→ WHAT THE TASK ASKS: Would you set down the whole listing again exactly as it appears?

──────── TASK INPUTS ────────

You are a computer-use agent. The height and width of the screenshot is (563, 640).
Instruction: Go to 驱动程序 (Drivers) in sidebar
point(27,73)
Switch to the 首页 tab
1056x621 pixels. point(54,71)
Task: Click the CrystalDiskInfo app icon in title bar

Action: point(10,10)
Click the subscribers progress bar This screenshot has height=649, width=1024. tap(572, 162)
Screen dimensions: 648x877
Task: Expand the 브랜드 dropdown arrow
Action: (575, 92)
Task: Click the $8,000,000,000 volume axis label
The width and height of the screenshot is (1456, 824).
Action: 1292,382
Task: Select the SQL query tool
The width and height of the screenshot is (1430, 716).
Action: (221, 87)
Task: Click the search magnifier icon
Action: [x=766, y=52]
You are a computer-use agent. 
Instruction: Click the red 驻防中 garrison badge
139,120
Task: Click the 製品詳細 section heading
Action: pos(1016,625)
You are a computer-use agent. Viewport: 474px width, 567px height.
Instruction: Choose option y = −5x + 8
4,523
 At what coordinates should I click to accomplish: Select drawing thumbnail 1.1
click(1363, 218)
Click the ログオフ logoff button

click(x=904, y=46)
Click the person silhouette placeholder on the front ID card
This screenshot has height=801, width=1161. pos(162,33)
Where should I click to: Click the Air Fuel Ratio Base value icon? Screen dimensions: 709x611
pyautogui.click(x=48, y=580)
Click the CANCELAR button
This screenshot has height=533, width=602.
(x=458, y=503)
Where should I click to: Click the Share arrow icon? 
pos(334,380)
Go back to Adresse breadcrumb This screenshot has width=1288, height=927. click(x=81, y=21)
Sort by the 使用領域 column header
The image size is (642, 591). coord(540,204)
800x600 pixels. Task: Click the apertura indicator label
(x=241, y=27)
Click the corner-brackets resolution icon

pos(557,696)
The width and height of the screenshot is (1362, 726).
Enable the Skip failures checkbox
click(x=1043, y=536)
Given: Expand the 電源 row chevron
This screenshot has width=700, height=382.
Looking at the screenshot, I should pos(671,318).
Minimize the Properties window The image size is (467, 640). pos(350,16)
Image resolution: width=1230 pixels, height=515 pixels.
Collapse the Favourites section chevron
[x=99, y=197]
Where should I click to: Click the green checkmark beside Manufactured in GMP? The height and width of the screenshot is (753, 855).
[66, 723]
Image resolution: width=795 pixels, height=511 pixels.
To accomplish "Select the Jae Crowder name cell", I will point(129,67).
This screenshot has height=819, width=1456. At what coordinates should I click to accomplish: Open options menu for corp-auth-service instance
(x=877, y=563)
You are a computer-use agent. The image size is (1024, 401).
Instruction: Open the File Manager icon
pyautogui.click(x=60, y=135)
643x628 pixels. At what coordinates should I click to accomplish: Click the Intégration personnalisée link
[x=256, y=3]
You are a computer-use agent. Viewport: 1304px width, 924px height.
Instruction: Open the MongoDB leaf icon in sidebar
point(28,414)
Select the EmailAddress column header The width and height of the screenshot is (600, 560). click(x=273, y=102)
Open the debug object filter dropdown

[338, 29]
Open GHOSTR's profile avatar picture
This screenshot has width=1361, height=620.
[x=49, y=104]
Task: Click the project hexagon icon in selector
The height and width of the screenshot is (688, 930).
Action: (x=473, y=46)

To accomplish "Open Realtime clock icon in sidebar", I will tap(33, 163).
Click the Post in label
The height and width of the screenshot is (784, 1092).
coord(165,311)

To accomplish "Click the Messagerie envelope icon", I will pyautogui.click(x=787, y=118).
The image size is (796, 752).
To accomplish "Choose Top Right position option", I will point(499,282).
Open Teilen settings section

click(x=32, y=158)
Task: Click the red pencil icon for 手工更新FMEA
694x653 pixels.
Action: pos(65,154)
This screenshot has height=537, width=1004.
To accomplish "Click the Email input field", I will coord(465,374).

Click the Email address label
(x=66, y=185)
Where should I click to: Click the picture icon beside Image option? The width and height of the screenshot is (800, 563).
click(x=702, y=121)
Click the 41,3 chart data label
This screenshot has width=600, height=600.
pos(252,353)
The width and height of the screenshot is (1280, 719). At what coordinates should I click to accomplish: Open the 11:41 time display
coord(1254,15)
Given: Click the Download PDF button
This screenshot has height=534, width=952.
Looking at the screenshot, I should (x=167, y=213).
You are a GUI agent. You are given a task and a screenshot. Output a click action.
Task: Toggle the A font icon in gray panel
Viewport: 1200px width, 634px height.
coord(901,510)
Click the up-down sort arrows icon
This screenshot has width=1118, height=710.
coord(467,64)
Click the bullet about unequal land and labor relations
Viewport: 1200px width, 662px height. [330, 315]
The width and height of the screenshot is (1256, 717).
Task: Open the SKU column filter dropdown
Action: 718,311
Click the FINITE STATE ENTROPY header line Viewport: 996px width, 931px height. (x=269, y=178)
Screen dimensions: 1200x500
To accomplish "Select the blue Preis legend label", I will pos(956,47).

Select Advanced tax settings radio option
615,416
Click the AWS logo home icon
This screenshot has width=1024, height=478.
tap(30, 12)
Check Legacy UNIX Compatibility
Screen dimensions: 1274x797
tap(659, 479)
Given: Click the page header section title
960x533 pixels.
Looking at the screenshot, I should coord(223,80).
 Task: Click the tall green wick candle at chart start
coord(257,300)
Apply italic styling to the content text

────────

→ RESPONSE TO THIS EXERCISE:
You are a computer-use agent. The height and width of the screenshot is (563, 640).
Instruction: Go to 驱动程序 (Drivers) in sidebar
point(27,73)
Switch to the 首页 tab
1056x621 pixels. point(54,71)
Task: Click the CrystalDiskInfo app icon in title bar

Action: point(10,10)
Click the subscribers progress bar This screenshot has height=649, width=1024. tap(572, 162)
Screen dimensions: 648x877
Task: Expand the 브랜드 dropdown arrow
Action: (575, 92)
Task: Click the $8,000,000,000 volume axis label
The width and height of the screenshot is (1456, 824).
Action: 1292,382
Task: Select the SQL query tool
The width and height of the screenshot is (1430, 716).
Action: (221, 87)
Task: Click the search magnifier icon
Action: [x=766, y=52]
You are a computer-use agent. 
Instruction: Click the red 驻防中 garrison badge
139,120
Task: Click the 製品詳細 section heading
Action: pos(1016,625)
You are a computer-use agent. Viewport: 474px width, 567px height.
Instruction: Choose option y = −5x + 8
4,523
 At what coordinates should I click to accomplish: Select drawing thumbnail 1.1
click(1363, 218)
Click the ログオフ logoff button

click(x=904, y=46)
Click the person silhouette placeholder on the front ID card
This screenshot has height=801, width=1161. pos(162,33)
Where should I click to: Click the Air Fuel Ratio Base value icon? Screen dimensions: 709x611
pyautogui.click(x=48, y=580)
Click the CANCELAR button
This screenshot has height=533, width=602.
(x=458, y=503)
Where should I click to: Click the Share arrow icon? 
pos(334,380)
Go back to Adresse breadcrumb This screenshot has width=1288, height=927. click(x=81, y=21)
Sort by the 使用領域 column header
The image size is (642, 591). coord(540,204)
800x600 pixels. Task: Click the apertura indicator label
(x=241, y=27)
Click the corner-brackets resolution icon

pos(557,696)
The width and height of the screenshot is (1362, 726).
Enable the Skip failures checkbox
click(x=1043, y=536)
Given: Expand the 電源 row chevron
This screenshot has width=700, height=382.
Looking at the screenshot, I should pos(671,318).
Minimize the Properties window The image size is (467, 640). pos(350,16)
Image resolution: width=1230 pixels, height=515 pixels.
Collapse the Favourites section chevron
[x=99, y=197]
Where should I click to: Click the green checkmark beside Manufactured in GMP? The height and width of the screenshot is (753, 855).
[66, 723]
Image resolution: width=795 pixels, height=511 pixels.
To accomplish "Select the Jae Crowder name cell", I will point(129,67).
This screenshot has height=819, width=1456. At what coordinates should I click to accomplish: Open options menu for corp-auth-service instance
(x=877, y=563)
You are a computer-use agent. The image size is (1024, 401).
Instruction: Open the File Manager icon
pyautogui.click(x=60, y=135)
643x628 pixels. At what coordinates should I click to accomplish: Click the Intégration personnalisée link
[x=256, y=3]
You are a computer-use agent. Viewport: 1304px width, 924px height.
Instruction: Open the MongoDB leaf icon in sidebar
point(28,414)
Select the EmailAddress column header The width and height of the screenshot is (600, 560). click(x=273, y=102)
Open the debug object filter dropdown

[338, 29]
Open GHOSTR's profile avatar picture
This screenshot has width=1361, height=620.
[x=49, y=104]
Task: Click the project hexagon icon in selector
The height and width of the screenshot is (688, 930).
Action: (x=473, y=46)

To accomplish "Open Realtime clock icon in sidebar", I will tap(33, 163).
Click the Post in label
The height and width of the screenshot is (784, 1092).
coord(165,311)

To accomplish "Click the Messagerie envelope icon", I will pyautogui.click(x=787, y=118).
The image size is (796, 752).
To accomplish "Choose Top Right position option", I will point(499,282).
Open Teilen settings section

click(x=32, y=158)
Task: Click the red pencil icon for 手工更新FMEA
694x653 pixels.
Action: pos(65,154)
This screenshot has height=537, width=1004.
To accomplish "Click the Email input field", I will coord(465,374).

Click the Email address label
(x=66, y=185)
Where should I click to: Click the picture icon beside Image option? The width and height of the screenshot is (800, 563).
click(x=702, y=121)
Click the 41,3 chart data label
This screenshot has width=600, height=600.
pos(252,353)
The width and height of the screenshot is (1280, 719). At what coordinates should I click to accomplish: Open the 11:41 time display
coord(1254,15)
Given: Click the Download PDF button
This screenshot has height=534, width=952.
Looking at the screenshot, I should (x=167, y=213).
You are a GUI agent. You are given a task and a screenshot. Output a click action.
Task: Toggle the A font icon in gray panel
Viewport: 1200px width, 634px height.
coord(901,510)
Click the up-down sort arrows icon
This screenshot has width=1118, height=710.
coord(467,64)
Click the bullet about unequal land and labor relations
Viewport: 1200px width, 662px height. [330, 315]
The width and height of the screenshot is (1256, 717).
Task: Open the SKU column filter dropdown
Action: 718,311
Click the FINITE STATE ENTROPY header line Viewport: 996px width, 931px height. (x=269, y=178)
Screen dimensions: 1200x500
To accomplish "Select the blue Preis legend label", I will pos(956,47).

Select Advanced tax settings radio option
615,416
Click the AWS logo home icon
This screenshot has width=1024, height=478.
tap(30, 12)
Check Legacy UNIX Compatibility
Screen dimensions: 1274x797
tap(659, 479)
Given: Click the page header section title
960x533 pixels.
Looking at the screenshot, I should coord(223,80).
 Task: Click the tall green wick candle at chart start
coord(257,300)
Apply italic styling to the content text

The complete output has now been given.